→ PERGUNTAS A RESPONDER
A - Na história da partida pregada ao Tonho Valente, que nome o caçador dava à sua perdigueira?
B - Continue a história da partida pregada ao Tonho Valente a partir da última frase.
++++ TRECHO FORNECIDO ++++
O homem era caçador mas ninguém queria caçar com ele. Tinha uma perdigueira a quem chamava DULCE que era a sua companhia. Amandinho Leitão, às vezes, lá ia com ele e o seu Piloto.(...)

Malinos como eram, Coiote Pete, Abraço de Bazuka, Chibeto e eu, está claro, combinámos um dia pregar uma das valentes ao Tonho Valente: o mais conceituado na opinião do Cobrado era eu. Ficou então decidido que eu me encarregaria de dizer ao Valente que estava uma lebre na cama na vinha do Corlha:"tu viste-a?" Vi, sim senhor, estava deitada ao toro da videira grande na ponta do fio que dá para o poço da figueira maranhoa. Já a lá vi mais do que uma vez!"Entretanto Coiote e companhia tinham ido ao quintal da vítima, roubaram-lhe um coelho e foram a atá-lo na tal videira com um baraço. E eu: " Vomecê bem sabe que ali passa muita gente e se o Ti João Toscano ou o Toco a vêem, são eles que a agarrram",« Bom , vou lá a ver... "Vá aqui pelo caminho do ribeiro cimeiro, entre por trás, por aquilo ali da Bate-orelhas, a passar junto à vinha do Caturra". Ele aí vai.
Eu corri pela estrada a avisar os outros, que se esconderam a ver a marosca. Lá aparece Tonho Valente com a sua espingarda de canos sobrepostos, de três tiros...Olha para a videira e lá estava o coelho. Atira-lhe um foguete, levanta-se pó e o coelho nem buliu. Deita-se a correr confirma que 'a lebre' estava lá caída e, lampeiro, vai a agarrá-la. Na sofreguidão nem reparou que era o coelho e ainda por cima seu! quando o quer puxar fica-lhe preso pelo baraço ao toro da videira:«Querias galula, tonho Valente! querias galula! e riam-se a perder, fora da vista dele...
++++ DADOS GUARDADOS ++++
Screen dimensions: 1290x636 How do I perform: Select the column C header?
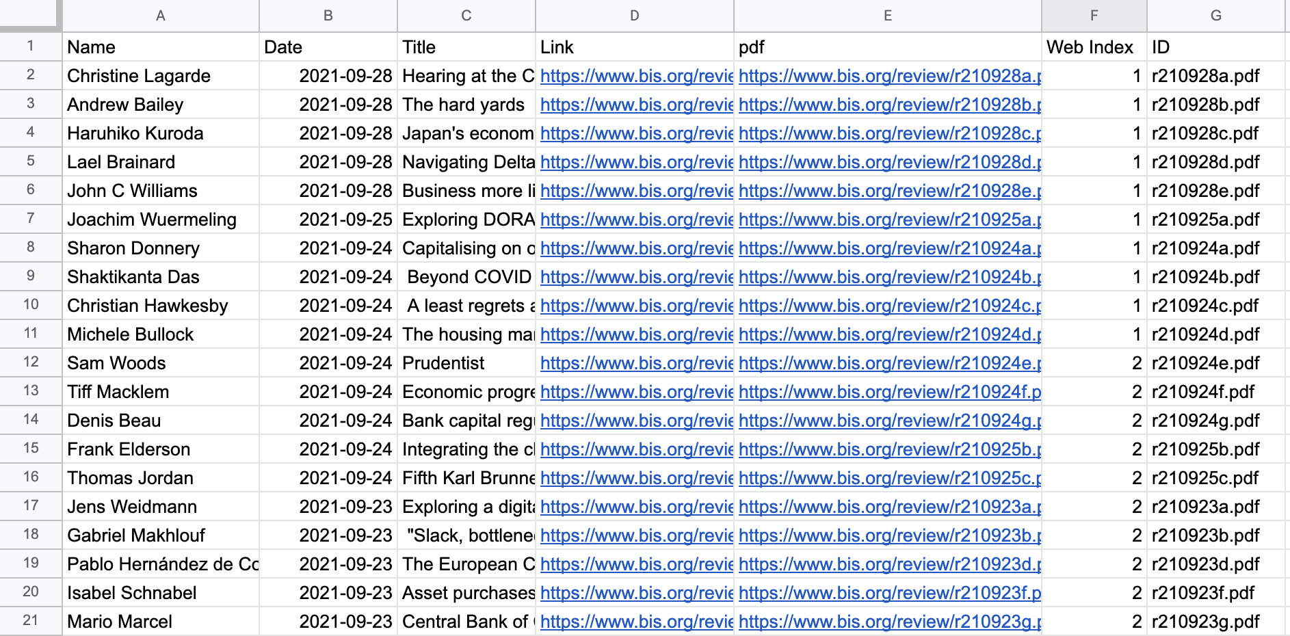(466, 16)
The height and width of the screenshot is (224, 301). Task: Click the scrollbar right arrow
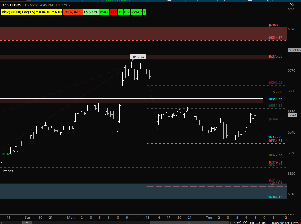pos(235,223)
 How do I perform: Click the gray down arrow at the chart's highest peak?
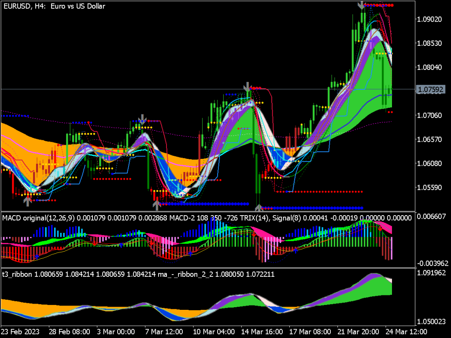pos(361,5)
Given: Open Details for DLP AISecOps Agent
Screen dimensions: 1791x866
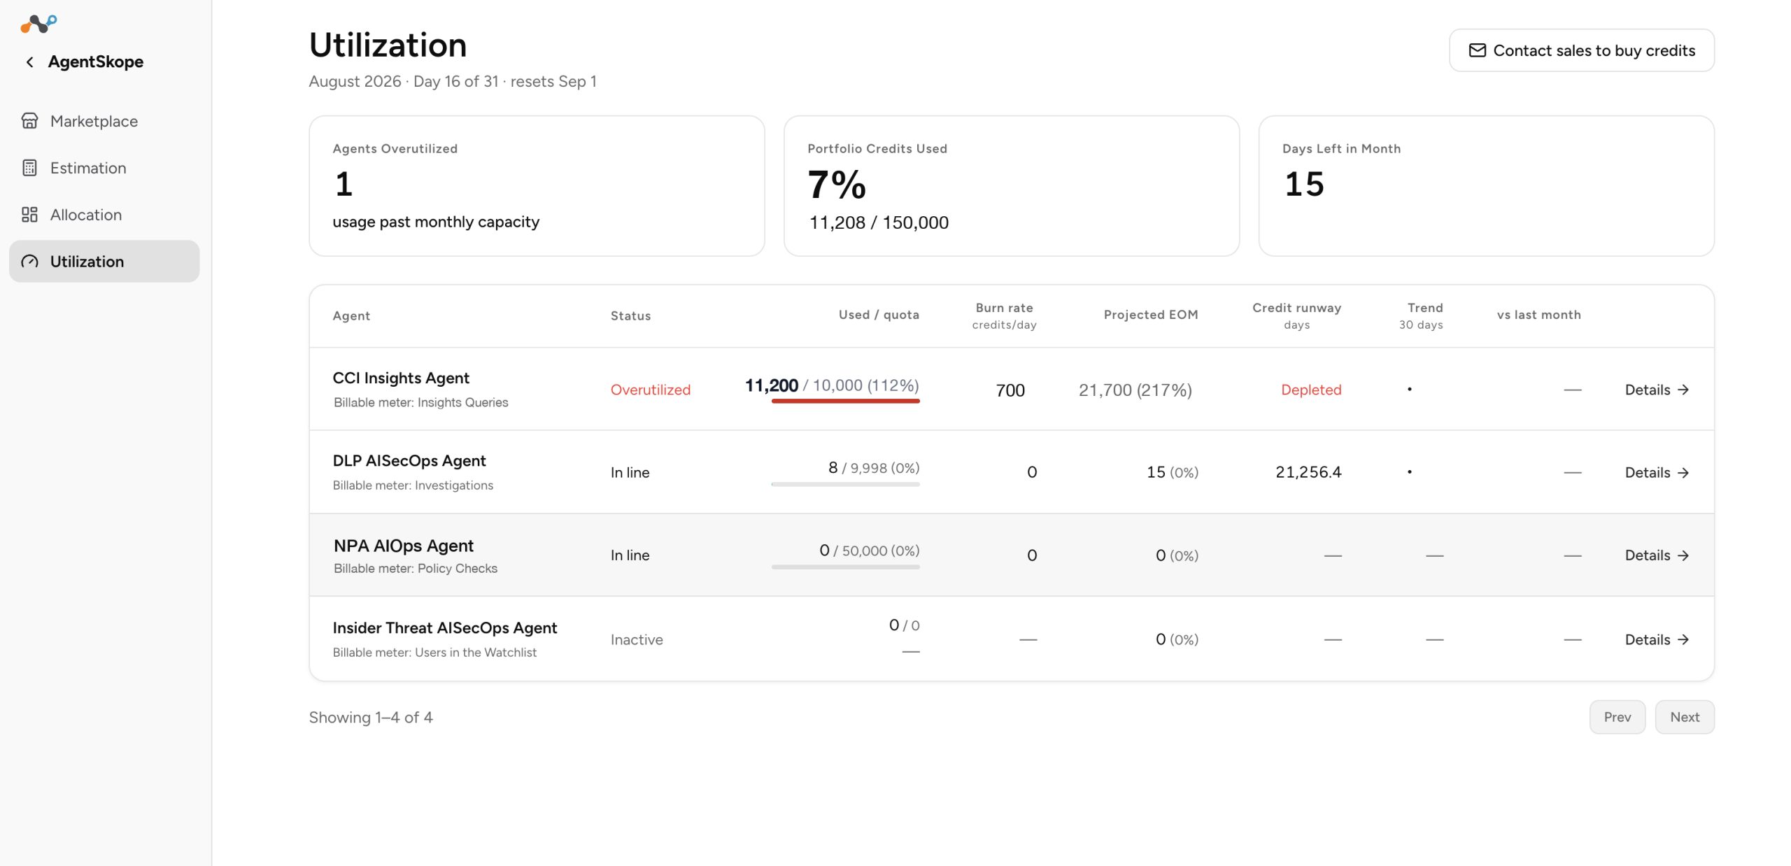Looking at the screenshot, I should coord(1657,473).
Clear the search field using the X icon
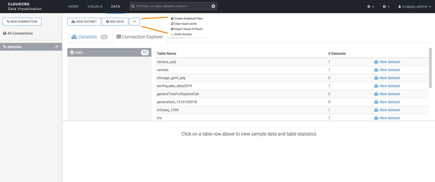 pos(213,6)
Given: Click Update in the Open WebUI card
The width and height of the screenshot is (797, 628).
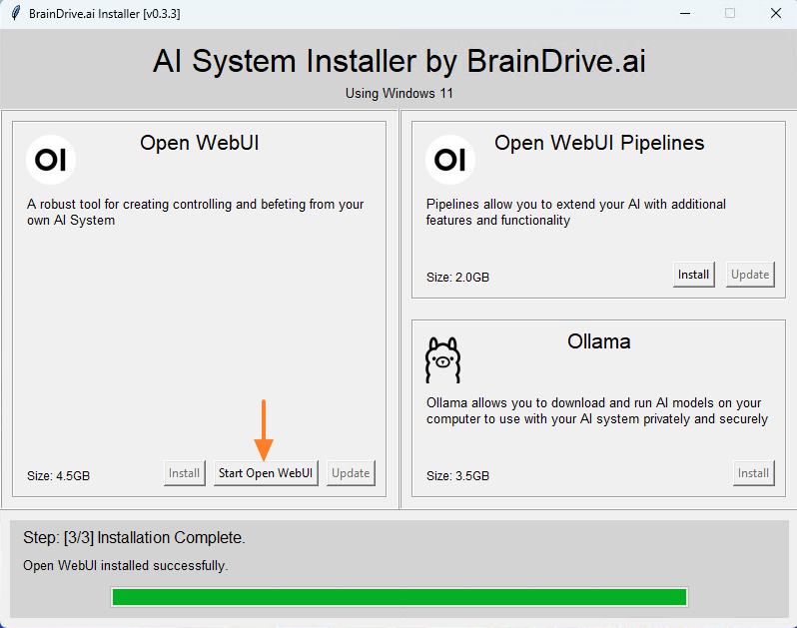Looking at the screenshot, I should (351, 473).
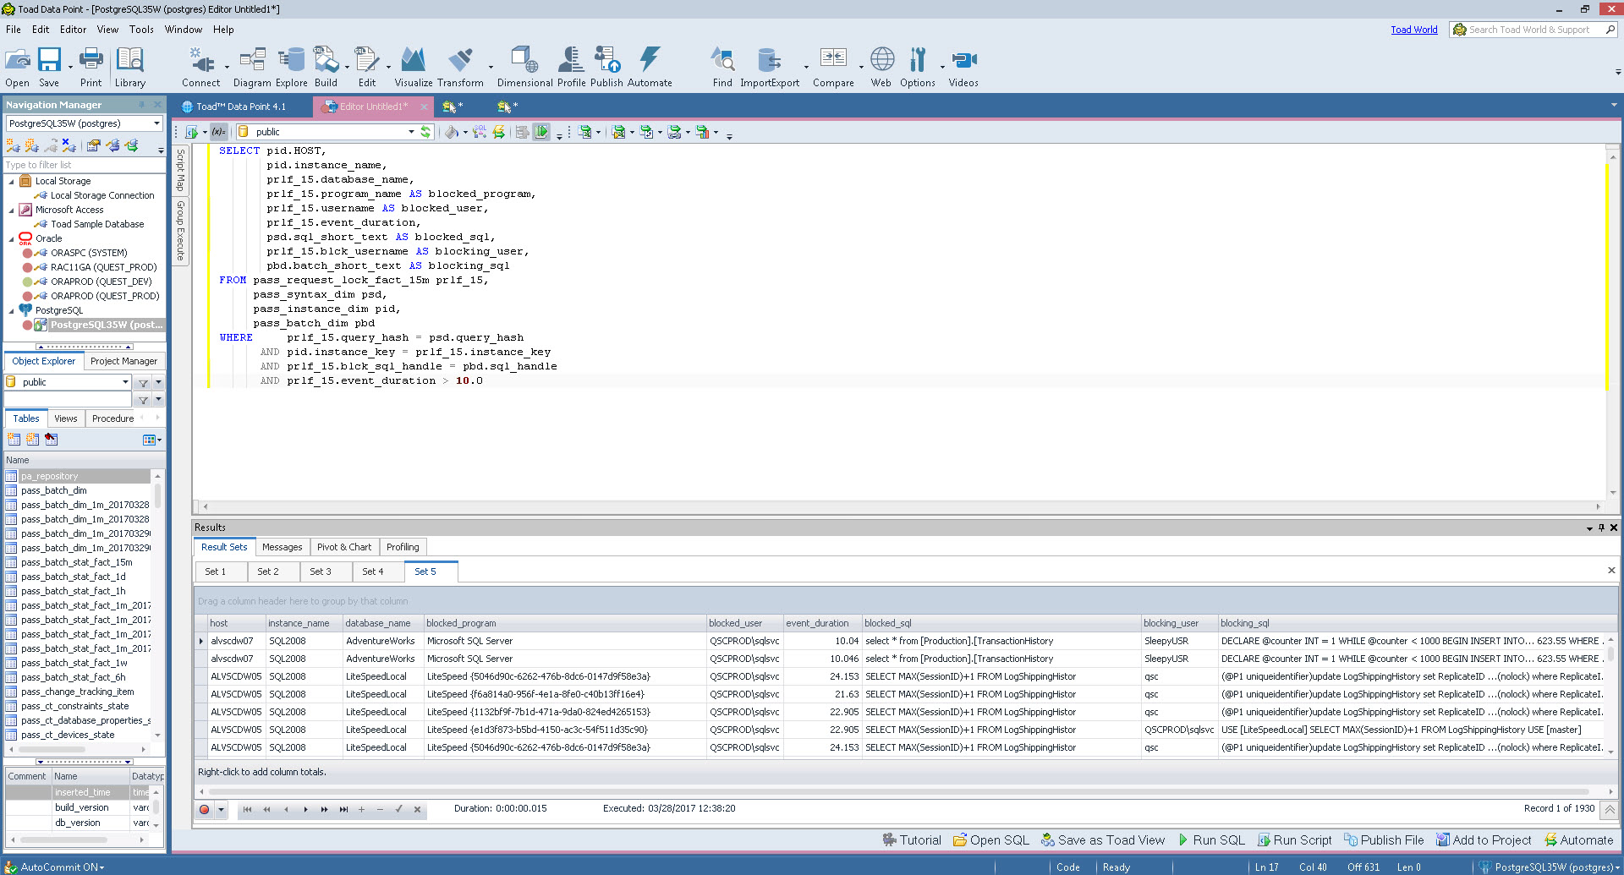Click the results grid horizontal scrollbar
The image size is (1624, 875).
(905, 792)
++++
→ RESULTADOS
A - Chamava-lhe Dulce.

B -
O General Mola, alcunha por que era conhecido o nosso Tonho Valente, ainda assim, meteu o coelho na bandoleira para não se perder tudo... Arrancou pelo caminho velho do ribeiro cimeiro a praguejar. Ia preado...
Entretanto Chibeto e Coiote já tinham vindo para a frente e espetaram uma pele de lebre na porta da loja do General.
Eu fiz-me de novas quando, com o meu inefável carrinho quadrado ia levar uma bilha de gás à casa de Cum Filha da Puta, que era vizinho: «Anda cá, garoto do catano! Nunca esperei isso de ti!,atão tu fazes-me uma destas?! e eu:"Que mal é que eu fiz? a consciência não me acusa de nada." «Disseste-me que havia uma lebre na vinha do Corlha..." «e havia,vi-a lá mais do que uma vez...» "olha o que lá estava!olha!" «olhe ali a pele da lebre espetada na sua porta!Isto foi malandragem de gente sem vergonha». Aproximou-se e viu a pele da lebre que tinha um papel escrito: a lebre estava ao toro da videira, mas quem a papa sei eu!
Eu queria estoirar a rir mas lá me consegui conter.
É a vida!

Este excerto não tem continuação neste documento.